Collected data entries:
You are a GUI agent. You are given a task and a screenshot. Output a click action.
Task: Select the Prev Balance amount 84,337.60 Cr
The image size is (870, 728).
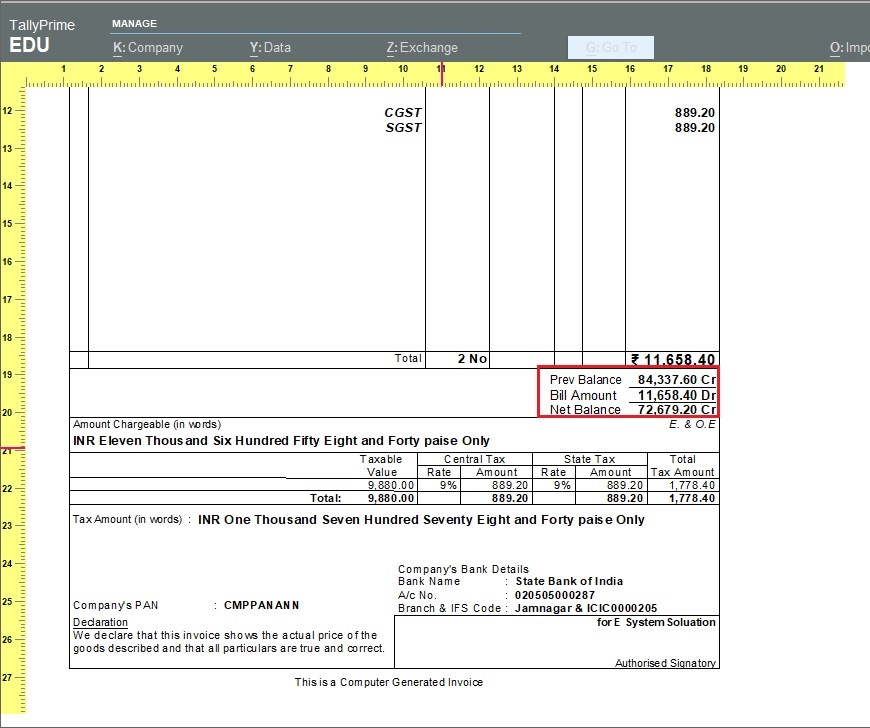click(672, 380)
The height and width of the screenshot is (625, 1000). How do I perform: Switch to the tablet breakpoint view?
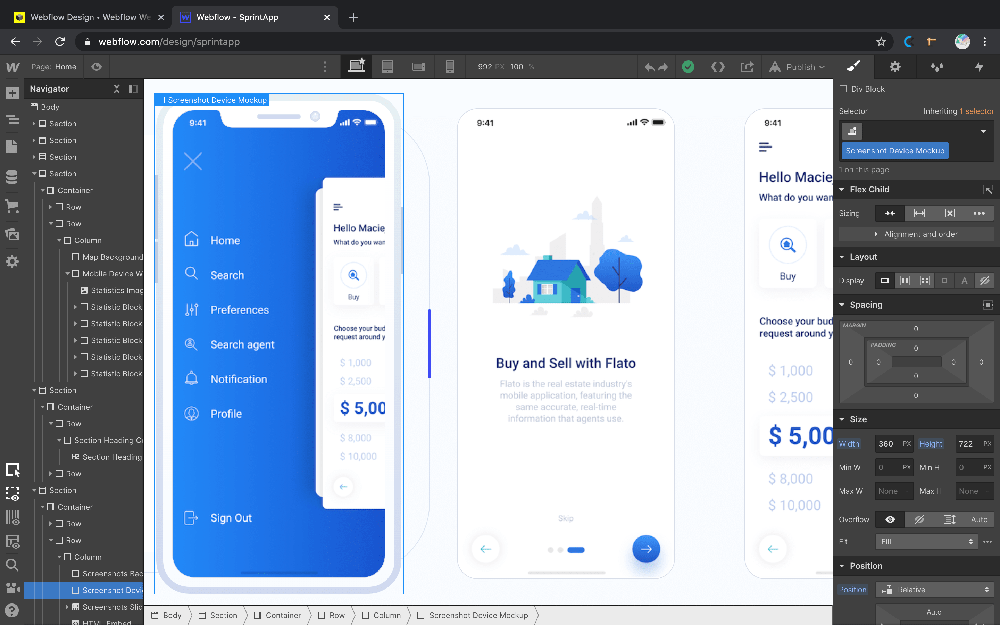[x=387, y=67]
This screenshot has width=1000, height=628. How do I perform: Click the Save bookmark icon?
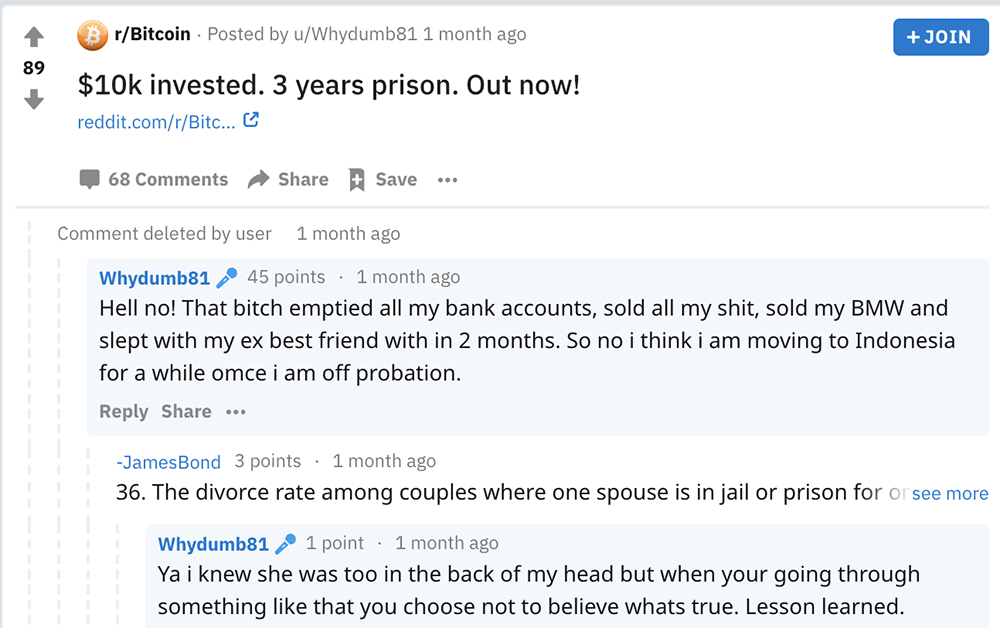(357, 180)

* [BRIEF] What is needed is a verbatim copy of the entries, leaving out any pictures.

* [RESULT OF THE TASK]
You are a GUI agent. You are given a task and a screenshot. Output a click action.
Task: Select the Prev Balance amount 84,337.60 Cr
The image size is (870, 728).
click(672, 380)
The height and width of the screenshot is (625, 1000). How do I perform: Switch to the tablet breakpoint view?
[x=387, y=67]
This screenshot has width=1000, height=628. How do I perform: Click the Save bookmark icon?
(357, 180)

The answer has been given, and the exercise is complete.